Action item
Begin at the line with "Task: Click the word" and set down each line exactly until the listing ends. Images stay out.

Data for processing
Start of Block

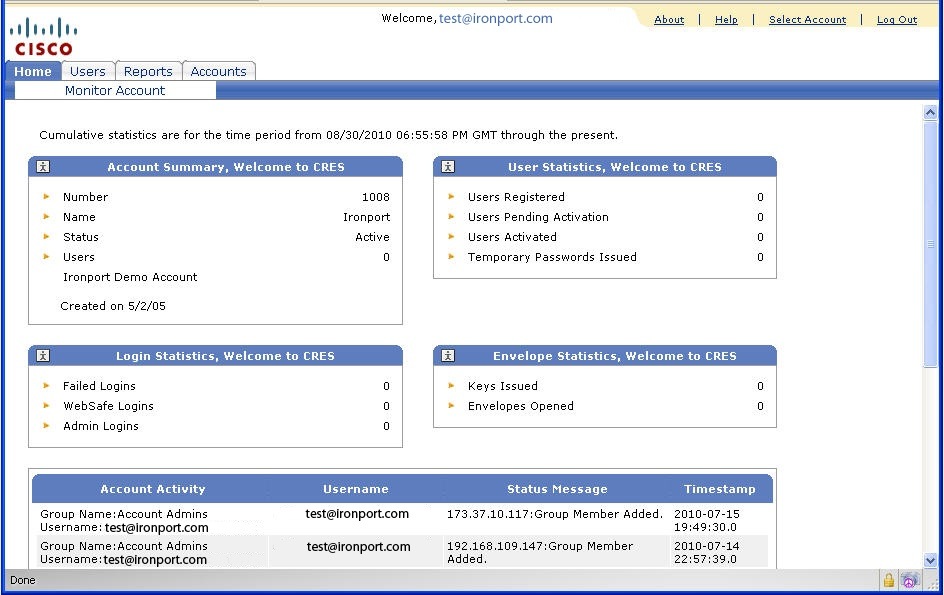Viewport: 944px width, 595px height.
Task: Click the help icon on Envelope Statistics panel
Action: (x=447, y=355)
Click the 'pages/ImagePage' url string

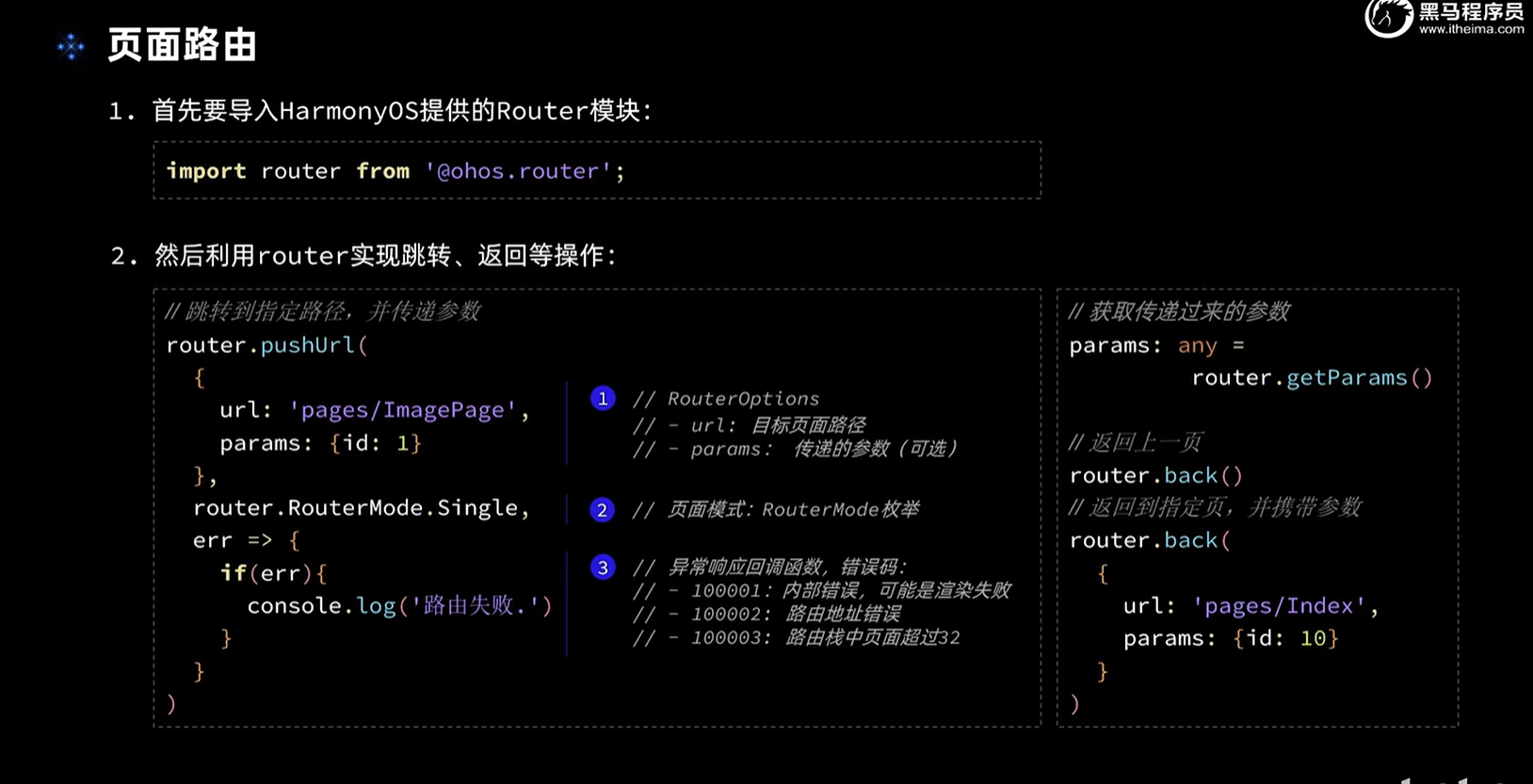click(402, 410)
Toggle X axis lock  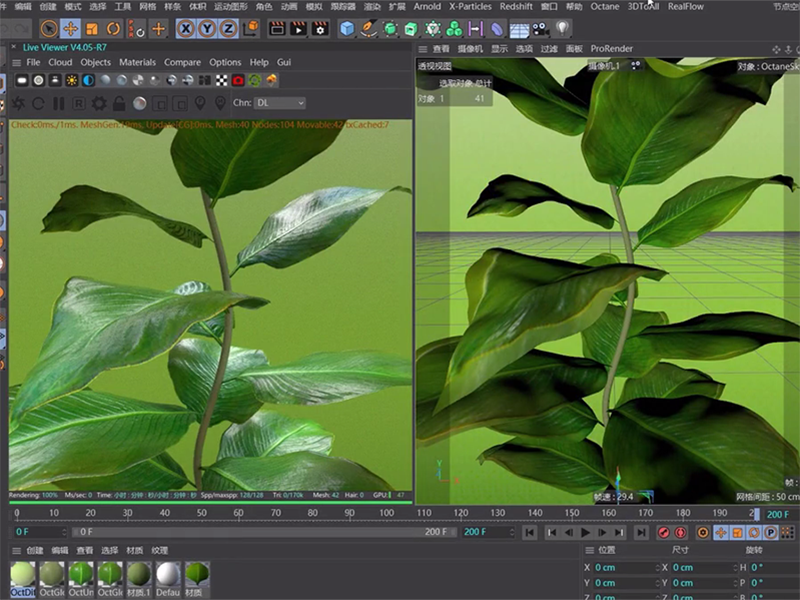pyautogui.click(x=186, y=29)
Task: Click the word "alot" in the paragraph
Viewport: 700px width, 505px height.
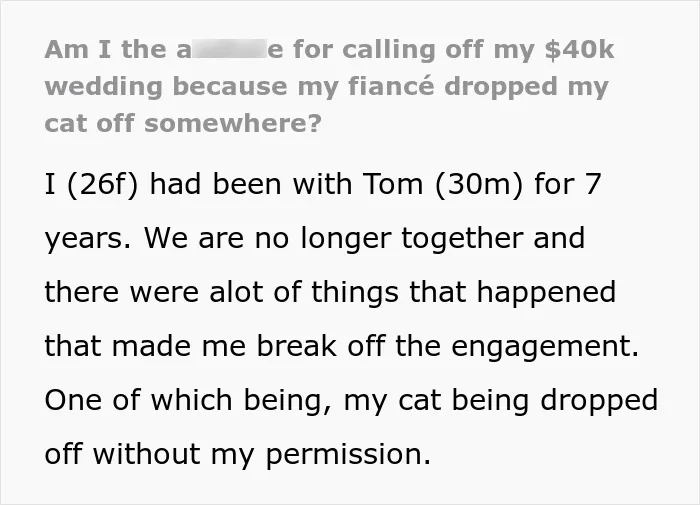Action: 236,292
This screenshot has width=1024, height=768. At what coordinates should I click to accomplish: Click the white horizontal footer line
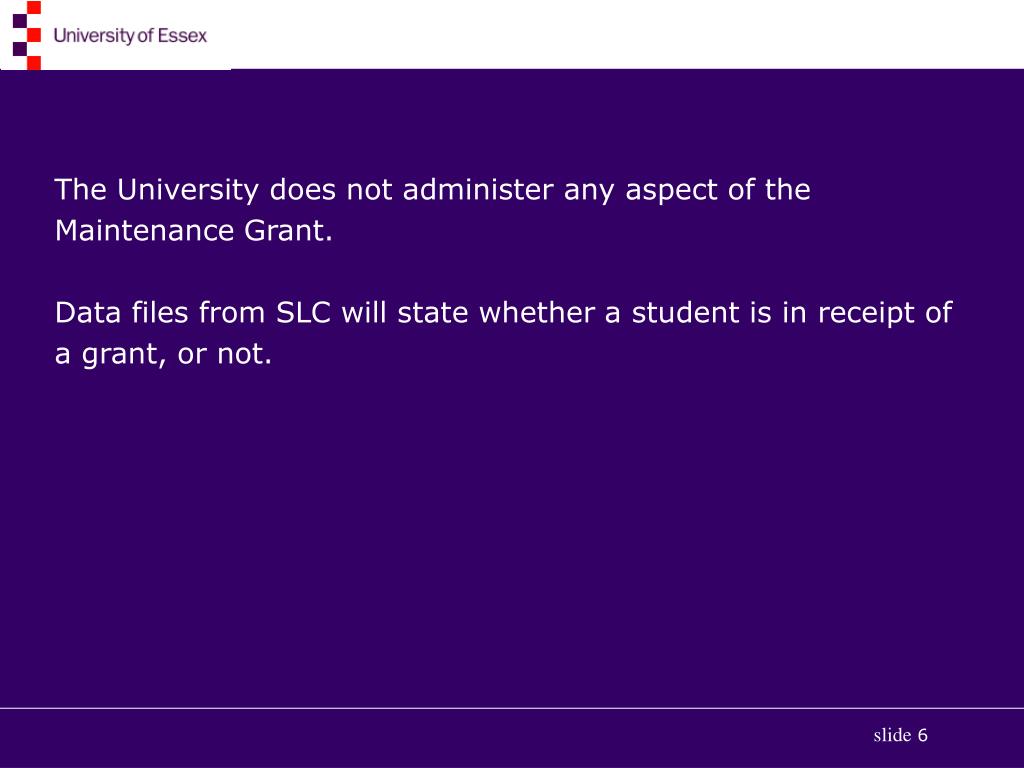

End of Block

Task response
Task: Click the word "alot" in the paragraph
Viewport: 700px width, 505px height.
Action: 236,292
This screenshot has width=1024, height=768. At what coordinates should I click to accomplish: Click the white horizontal footer line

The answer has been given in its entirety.